Though Welch seconded a substitute motion to postpone the decision until next week, he expressed optimism the board would pass some kind of mask requirement at next week's meeting on Tuesday, Sept. 14 at 6 p.m.
“We had no specific policy proposals to discuss tonight.This was a special information-gathering meeting," Welch said. "I think it is wholly appropriate to take the time — just seven days — to hear from my constituents, hear from county employees, hear from county administration.”
County commissioner Kristin Dozier introduced a motion to require masks inside in all county facilities and buildings that house organizations receiving county grant dollars. Board of County Commissioners Chairman Rick Minor seconded the motion, opening it for discussion.
The only county building where visitors must wear masks is the Leon County Courthouse. Chief Judge Jonathan Sjostrom issued the requirement as cases started to rise during the summer.
“But that is not the case at other county-owned facilities like the library," Welch said.
Welch says questions about where indoor mask requirements would apply remain unanswered — "whether that would apply to buildings that the county owns but doesn’t occupy, like the supervisor of elections building, which we own, but they use."
Last year, the county adopted a mask requirement for all indoor spaces, including private businesses.

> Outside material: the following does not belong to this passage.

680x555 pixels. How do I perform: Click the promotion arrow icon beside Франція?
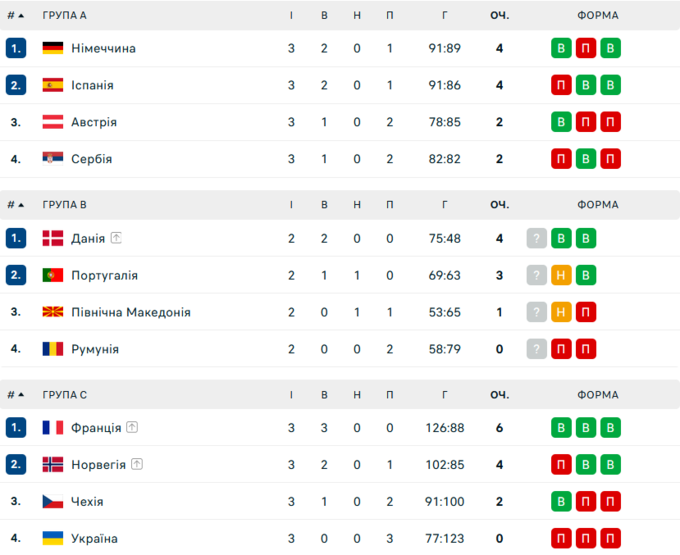pyautogui.click(x=132, y=427)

But the state legislature amended statute to make it harder for local governments to win legal challenges to mask mandates. Some commissioners also expressed reluctance to adopt another universal mask policy without the recommendation from local hospitals.
County Commissioner Kristin Dozier requested last night’s special meeting. But she says she thinks they should've met at the start of the latest surge, driven largely by the highly contagious delta variant.
“We’ve lost more people in August. We had higher call volumes at EMS," Dozier said. "Across the board the metrics were up."
Before commissioners voted, Emergency Management Services Chief Chad Abrams explained the number of response calls had risen by 26% over the last five weeks and 14% since last September. He explained the rate of calls is stabilizing.